Big grocery stores are adapting to the changing times and the ever-increasing threat from Amazon. Kroger is the latest grocery giant to team up with a tech company—Microsoft—in order to give itself an edge. The two have come together to make a new high-tech grocery store experience, leveraging cloud computing, digital displays, and other technology to make the shopping experience more convenient for customers and employees.
Currently, two Kroger stores are being used to pilot the program—one in Monroe, Ohio, and one in Redmond, Washington—close to both companies’ headquarters. Microsoft’s Azure stores and processes in-store data, while new electronics change the ways that customers and employees interact with products. New digital displays replace paper tags and list products’ prices, promotions, and nutrition information. They can more easily change when products move throughout the store or when Kroger makes pricing and promotion changes.
The displays will also change to show icons that correspond to nearby customers’ grocery lists, making it easier for them to find what they need. As for employees, a new “pick-to-light” system lights up areas of shelves with needed products, letting employees fulfill curbside pickup orders more efficiently.
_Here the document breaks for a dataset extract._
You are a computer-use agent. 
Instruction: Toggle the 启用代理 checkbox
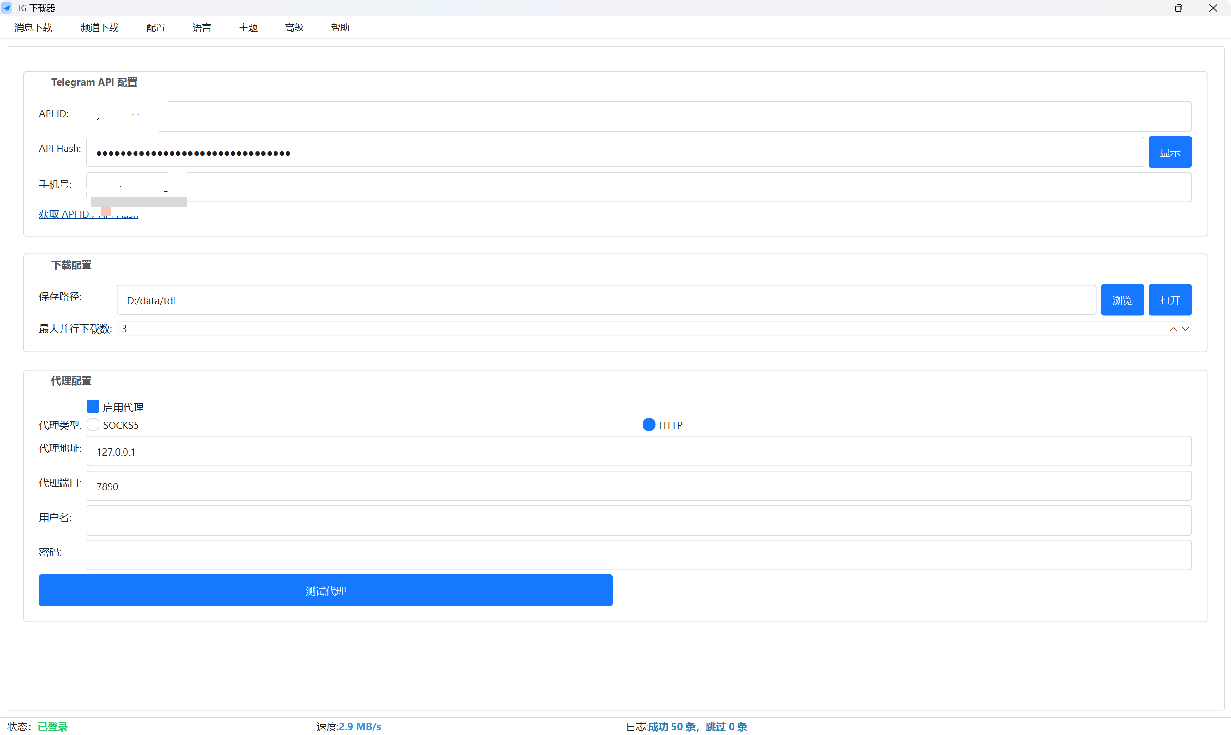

But where there’s a digital display, ads are not far away. Kroger plans to sell digital advertisements on these displays that can be targeted to customer demographics. Kroger may also look to sell the high-tech grocery technology to other retailers, giving it an additional revenue stream.
Kroger also collects in-store data by using ceiling-mounted cameras. According to a report from Bloomberg, these cameras watch over the aisles as people shop, keeping track of inventory and “crunching data.” All of this collected data helps Kroger learn more about its customers’ shopping habits and the state of its individual stores. Microsoft’s Azure cloud service handles most of that data, as Kroger (like many others) didn’t want to pay Amazon for the use of its AWS cloud infrastructure.
Azure is AWS’ biggest competitor, so this partnership gives Microsoft an edge in the grocery industry. It’s not the first grocery endeavor that Microsoft has embraced, either: last year, Microsoft and Walmart were reported to be working on cashier-less store technology to compete with the new Amazon Go checkout-free stores popping up across the country.
Kroger is also battling all of Amazon’s grocery and retail experiments. Ever since Amazon bought Whole Foods in 2017 for $13.7 billion, grocers have been trying to better compete with the online retail giant in the brick-and-mortar space. Kroger in particular launched a self-driving grocery delivery service with Nuro’s help, allowing it to deliver grocery orders using self-driving cars in the Scottsdale, Arizona, area.
Kroger’s high-tech grocery experience isn’t the same as Amazon Go, nor does it appear as impressive yet, but it’s the start of (what Kroger hopes) is a modernization process that will keep it relevant. The competition with Amazon is fierce, especially as Amazon adds more Whole Foods perks for Prime members, expands its own grocery delivery services, and encroaches on the brick-and-mortar space even further. Partnering with Microsoft gives Kroger a huge tech ally that can help it modernize its stores more quickly and effectively than if it were to do so alone.